Recorded data Block Start

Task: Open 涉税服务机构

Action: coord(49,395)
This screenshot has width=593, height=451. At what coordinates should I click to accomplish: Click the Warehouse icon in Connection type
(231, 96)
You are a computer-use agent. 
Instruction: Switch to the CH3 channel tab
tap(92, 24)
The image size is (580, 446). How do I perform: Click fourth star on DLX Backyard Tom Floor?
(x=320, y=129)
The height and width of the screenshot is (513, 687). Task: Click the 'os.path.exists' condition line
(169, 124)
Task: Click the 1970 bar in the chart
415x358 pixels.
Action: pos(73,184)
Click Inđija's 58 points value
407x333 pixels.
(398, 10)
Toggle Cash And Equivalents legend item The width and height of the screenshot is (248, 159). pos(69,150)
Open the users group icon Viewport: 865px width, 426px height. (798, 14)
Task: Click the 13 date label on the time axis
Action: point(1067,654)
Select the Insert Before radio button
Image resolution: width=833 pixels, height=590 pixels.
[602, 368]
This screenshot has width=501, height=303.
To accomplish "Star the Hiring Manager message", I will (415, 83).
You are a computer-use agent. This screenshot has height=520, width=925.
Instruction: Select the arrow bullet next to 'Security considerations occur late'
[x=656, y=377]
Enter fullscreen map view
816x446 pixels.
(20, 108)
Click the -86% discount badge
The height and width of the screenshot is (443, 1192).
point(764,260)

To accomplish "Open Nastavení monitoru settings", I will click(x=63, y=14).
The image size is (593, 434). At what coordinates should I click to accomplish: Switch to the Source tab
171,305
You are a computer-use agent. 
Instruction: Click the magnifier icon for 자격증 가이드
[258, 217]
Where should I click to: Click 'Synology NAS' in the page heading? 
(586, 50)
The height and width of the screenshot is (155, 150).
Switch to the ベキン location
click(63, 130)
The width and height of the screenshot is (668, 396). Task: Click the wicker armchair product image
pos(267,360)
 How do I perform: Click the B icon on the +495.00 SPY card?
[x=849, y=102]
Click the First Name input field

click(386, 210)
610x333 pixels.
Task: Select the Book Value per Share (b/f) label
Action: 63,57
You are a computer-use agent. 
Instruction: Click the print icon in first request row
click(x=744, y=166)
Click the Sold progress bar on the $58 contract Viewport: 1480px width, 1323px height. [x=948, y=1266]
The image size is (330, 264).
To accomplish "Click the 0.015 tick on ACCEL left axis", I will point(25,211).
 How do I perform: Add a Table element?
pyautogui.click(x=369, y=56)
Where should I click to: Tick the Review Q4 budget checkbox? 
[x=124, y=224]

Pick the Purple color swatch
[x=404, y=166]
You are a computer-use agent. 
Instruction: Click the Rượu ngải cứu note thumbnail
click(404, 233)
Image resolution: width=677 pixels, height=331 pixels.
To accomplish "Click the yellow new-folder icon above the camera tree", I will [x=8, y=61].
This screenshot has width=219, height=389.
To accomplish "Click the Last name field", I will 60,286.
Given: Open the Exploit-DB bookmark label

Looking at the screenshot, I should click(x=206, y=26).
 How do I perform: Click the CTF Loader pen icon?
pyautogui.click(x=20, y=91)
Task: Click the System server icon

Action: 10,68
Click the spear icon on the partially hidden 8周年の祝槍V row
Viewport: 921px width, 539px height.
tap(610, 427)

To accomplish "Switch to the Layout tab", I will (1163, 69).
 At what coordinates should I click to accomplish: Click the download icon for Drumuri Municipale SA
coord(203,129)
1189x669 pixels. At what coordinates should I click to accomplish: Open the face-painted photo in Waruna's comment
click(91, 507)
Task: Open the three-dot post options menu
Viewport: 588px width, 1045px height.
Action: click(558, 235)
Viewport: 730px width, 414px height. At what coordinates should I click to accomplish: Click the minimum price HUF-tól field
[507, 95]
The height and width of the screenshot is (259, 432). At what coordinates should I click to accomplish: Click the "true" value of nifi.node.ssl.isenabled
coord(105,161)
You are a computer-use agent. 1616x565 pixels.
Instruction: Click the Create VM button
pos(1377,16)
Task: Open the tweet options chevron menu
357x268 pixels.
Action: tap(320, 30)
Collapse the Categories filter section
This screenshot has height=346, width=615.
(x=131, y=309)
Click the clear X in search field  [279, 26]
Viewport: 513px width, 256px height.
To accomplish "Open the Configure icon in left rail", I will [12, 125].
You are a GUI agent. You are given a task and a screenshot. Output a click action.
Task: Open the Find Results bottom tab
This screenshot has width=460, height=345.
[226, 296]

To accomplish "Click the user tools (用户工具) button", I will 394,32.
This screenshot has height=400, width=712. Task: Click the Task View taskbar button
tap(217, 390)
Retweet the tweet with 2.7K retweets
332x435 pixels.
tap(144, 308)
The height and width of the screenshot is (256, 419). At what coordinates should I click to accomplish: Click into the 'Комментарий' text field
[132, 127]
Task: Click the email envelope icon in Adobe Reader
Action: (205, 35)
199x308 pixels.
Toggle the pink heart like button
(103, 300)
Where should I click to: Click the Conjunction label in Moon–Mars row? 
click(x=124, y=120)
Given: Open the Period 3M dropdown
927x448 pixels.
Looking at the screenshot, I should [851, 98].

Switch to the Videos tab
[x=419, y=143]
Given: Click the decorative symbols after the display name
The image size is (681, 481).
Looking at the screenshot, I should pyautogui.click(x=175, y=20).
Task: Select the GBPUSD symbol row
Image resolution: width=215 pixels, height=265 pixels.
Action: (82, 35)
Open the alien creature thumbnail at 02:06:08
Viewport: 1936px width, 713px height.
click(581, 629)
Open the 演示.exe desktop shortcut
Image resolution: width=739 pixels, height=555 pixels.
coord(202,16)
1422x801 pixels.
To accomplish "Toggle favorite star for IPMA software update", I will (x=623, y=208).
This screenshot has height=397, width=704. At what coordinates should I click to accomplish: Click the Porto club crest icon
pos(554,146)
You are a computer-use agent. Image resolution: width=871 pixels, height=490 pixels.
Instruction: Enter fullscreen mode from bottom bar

Recorded data Block End

**Instructions to follow**:
Where the word "bottom" appears in a line of the entries, copy that line.

**Result of the exercise**:
Task: Open the Find Results bottom tab
Instruction: Enter fullscreen mode from bottom bar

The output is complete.